= Eduard Selling =

German mathematician

Portrait of Eduard Selling

Eduard Selling (5 November 1834 in Ansbach – 31 January 1920 in Munich) was a German mathematician and inventor of calculating machines.

Selling studied mathematics at the University of Göttingen and the Ludwig-Maximilians-Universität München (under Philipp Ludwig von Seidel). He obtained the doctorate at the Ludwig-Maximilians-Universität München in 1859, under the supervision of Bernhard Riemann. On recommendation of Leopold Kronecker, he became professor extraordinarius of mathematics at the University of Würzburg in 1860 – against the will of the philosophical faculty and the mathematics professor Aloys Mayr. There, he also taught astronomy and became conservator-restorer at the astronomical department in 1879. In 1873 he wrote an important paper on binary and ternary quadratic forms which was also translated into French and cited by Henri Poincaré, Émile Picard and Paul Gustav Heinrich Bachmann. Beginning with 1877, he also became concerned with insurance, and participated in the reorganization of the pensions in Bavaria on behalf of the Bavarian government. His application for a promotion to professor ordinarius was declined in 1891. In 1906, he became emeritus.

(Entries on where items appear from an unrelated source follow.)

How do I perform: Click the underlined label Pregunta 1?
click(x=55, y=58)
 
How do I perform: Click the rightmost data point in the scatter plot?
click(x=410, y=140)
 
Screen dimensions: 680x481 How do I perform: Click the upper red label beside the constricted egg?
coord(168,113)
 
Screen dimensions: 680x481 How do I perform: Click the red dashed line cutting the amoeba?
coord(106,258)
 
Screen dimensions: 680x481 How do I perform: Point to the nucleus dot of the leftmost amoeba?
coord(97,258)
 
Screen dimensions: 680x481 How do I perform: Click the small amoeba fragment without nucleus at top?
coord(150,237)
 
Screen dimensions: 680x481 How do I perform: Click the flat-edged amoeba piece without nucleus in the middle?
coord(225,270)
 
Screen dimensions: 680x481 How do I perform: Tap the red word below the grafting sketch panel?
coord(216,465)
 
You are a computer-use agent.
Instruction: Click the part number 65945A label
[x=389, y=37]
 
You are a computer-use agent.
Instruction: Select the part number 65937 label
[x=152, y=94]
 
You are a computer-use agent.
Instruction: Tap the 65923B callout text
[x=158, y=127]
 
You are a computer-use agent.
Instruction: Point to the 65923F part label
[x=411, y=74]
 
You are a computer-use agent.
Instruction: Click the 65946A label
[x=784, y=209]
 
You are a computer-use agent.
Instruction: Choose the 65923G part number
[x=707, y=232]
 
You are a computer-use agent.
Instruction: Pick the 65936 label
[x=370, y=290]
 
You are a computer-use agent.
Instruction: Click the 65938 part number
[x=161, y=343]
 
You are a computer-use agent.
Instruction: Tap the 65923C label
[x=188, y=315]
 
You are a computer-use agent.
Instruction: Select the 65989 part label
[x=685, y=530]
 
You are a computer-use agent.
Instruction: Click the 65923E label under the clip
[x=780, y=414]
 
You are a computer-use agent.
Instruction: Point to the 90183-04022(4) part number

For his own extensive computations (for instance, signed-digit representation), he initially used computational machines by Thomas de Colmar with which he was not satisfied. Therefore, he built multiplication machines after the model of a Pantograph, for which he got a patent in 1886, and a prize at the Chicago World's Fair in 1893. However, the machine was complicated to use and to produce, so it didn't gain much importance. Some 30 to 40 devices were produced until 1898. He also built a few copies of an improved version and designed a third electrical machine (patent in 1894). The later inventor of computational machines, Christel Hamann, participated in those constructions. Some copies of Selling's machine can be seen, for instance, in the Deutsches Museum in Munich.